- University Research Center Settles Retaliation Allegations After Firing Whistleblowers
- Another Coach Sues School Alleging Retaliation For Opposing Title IX Violations
- Nursing Student Could Not Pursue Harassment Claim, But Retaliation Claim Allowed
- Assistant Dean Allowed To Proceed With Retaliation Case Where She Had Good Faith Belief That She Was Opposing Discriminatory Decisions By College Provost
- Discrimination Suit Thrown Out But Jury Finds For Professor On Retaliation Claim
Do any of these situations sound familiar? Let’s hope none of them describe current events on your campuses.
As it happens, the headlines above are all fictional, so no need to spend time searching news archives to scope out the institution involved. Truth, however, is often stranger than fiction. The real cases that inspired the pseudo-headlines above were at least as worrisome to the administrators involved, and of course real cases are a good deal more expensive to defend than hypotheticals.
Retaliation claims are still on the rise.
Twenty years ago retaliation claims were only 15 percent of the total charges filed with the EEOC. Today, seven years after the Supreme Court’s 2006 decision in Burlington Northern & Santa Fe Railway Co. v. White, retaliation charges make up almost 40 percent of the EEOC’s docket. State agencies and court filings have seen similar dramatic increases.
Retaliation is a dangerous area for employers. An employee (or former employee) may not be able to support a complaint of discrimination or other unlawful conduct, but still be able to win a follow-on retaliation claim. In many cases, the underlying complaint is resolved internally, dismissed in an administrative process, or thrown out on summary judgment. Retaliation claims are not so easily quashed. Retaliation allegations are more fact-intensive, harder to settle, and more frequently survive summary judgment and get to a jury than do discrimination cases. And retaliation suits can be expensive — while juries (and judges) look skeptically at discrimination claims, they typically find it much easier to believe that a supervisor or other decision maker acted with a retaliatory motive against an employee who had accused the decision maker of wrongful conduct.
Preventing successful retaliation claims at your university.
A recent panel at the Higher Education Discrimination Law workshop held by the National Association of College and University Attorneys in Nashville, Tennessee, March 20-22, 2013, addressed these issues, giving useful tips to help employers defend against retaliation lawsuits as well as reduce the risk of retaliation claims being brought in the first place.

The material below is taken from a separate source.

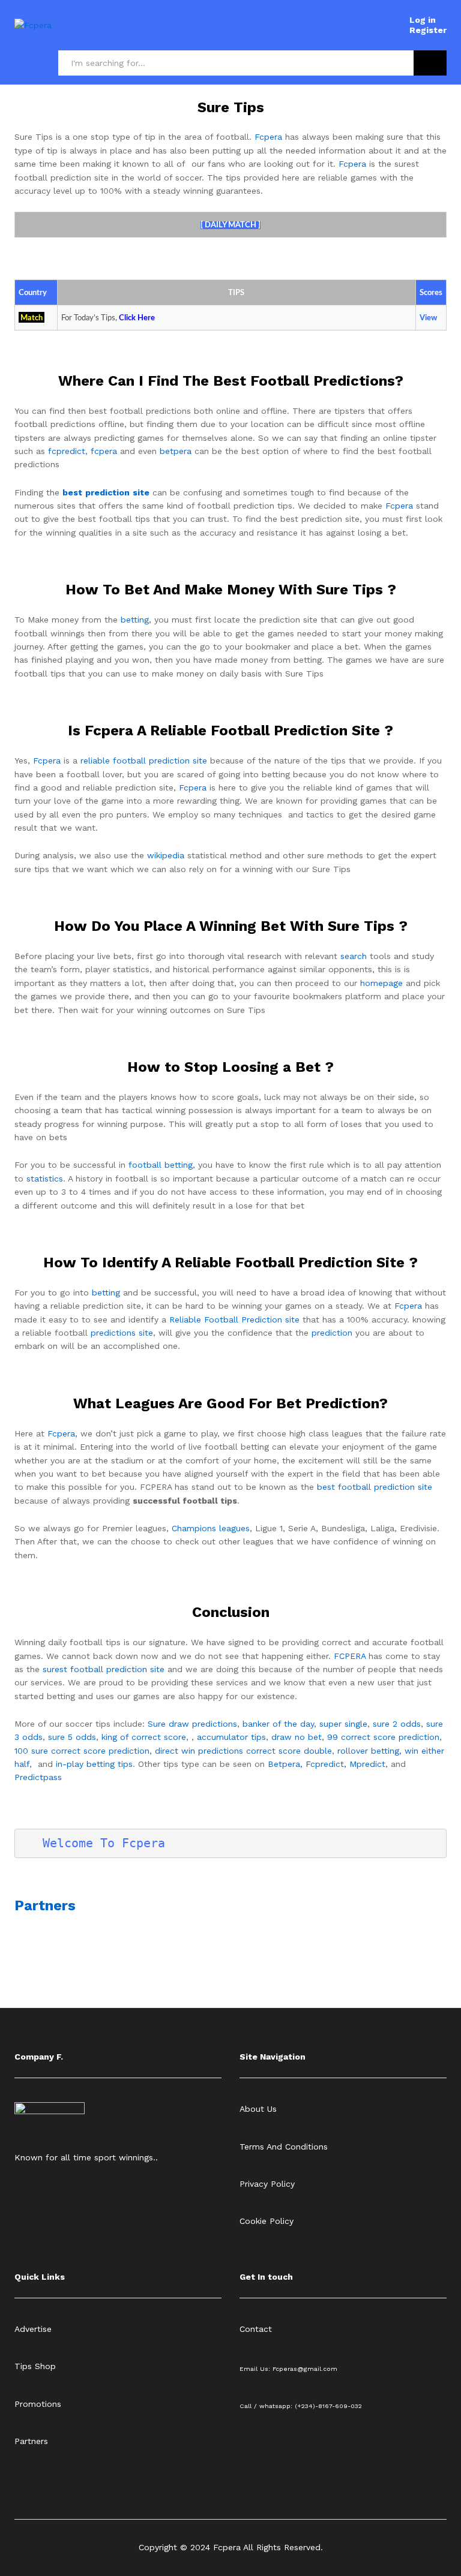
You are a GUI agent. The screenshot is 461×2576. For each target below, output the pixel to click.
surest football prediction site (103, 1669)
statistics (44, 1178)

The presentation, “What Happens After the Whistle Blows: Derailing Retaliation Claims,” was moderated by Daniel Kaufman of the Chicago office of Michael Best & Friedrich LLP. Jennifer Divine of the Seattle office of Miller Nash LLP gave a legal overview of the expanding universe of retaliation and whistleblower claims and the evolving theories and standards that courts apply to these claims. Stephanie Leider, Senior Counsel in the Office of General Counsel, University of California, spoke on the best practices college administrators should use to establish a culture that respects and protects whistleblowers and prevents retaliatory situations from developing.
- Implementing and enforcing strong policies that prohibit all forms of retaliation and provide multiple avenues for reporting.
- Training employees on university policies and how to report complaints.
- Training supervisors regarding what retaliation is and where to refer complaints.
- Referring complaints to trained and impartial personnel to investigate and resolve.
- Advising whistleblowers to promptly report any retaliation or threat of retaliation.
- Following up with complainants and monitoring treatment of whistleblowers.
- Training the whistleblower’s work unit and working with the supervisor to prevent retaliation by co-workers.
- Counseling supervisors on dos and don’ts in treatment of employee who has reported complaint against the supervisor, and giving the supervisor a place to vent and ask questions.
- Changing the supervisory relationship when necessary.
- Following sound employment practices with fair and consistent treatment of all employees.
- Documenting candid performance evaluations in writing at least annually and promptly informing employees of performance problems in between annual reviews.
- Giving employees an opportunity to respond to performance criticisms and coaching.
- Ensuring that discipline and termination decisions are well-founded and supported by documentation.
Materials from the presentation are available to NACUA members and can be accessed online at the NACUA website.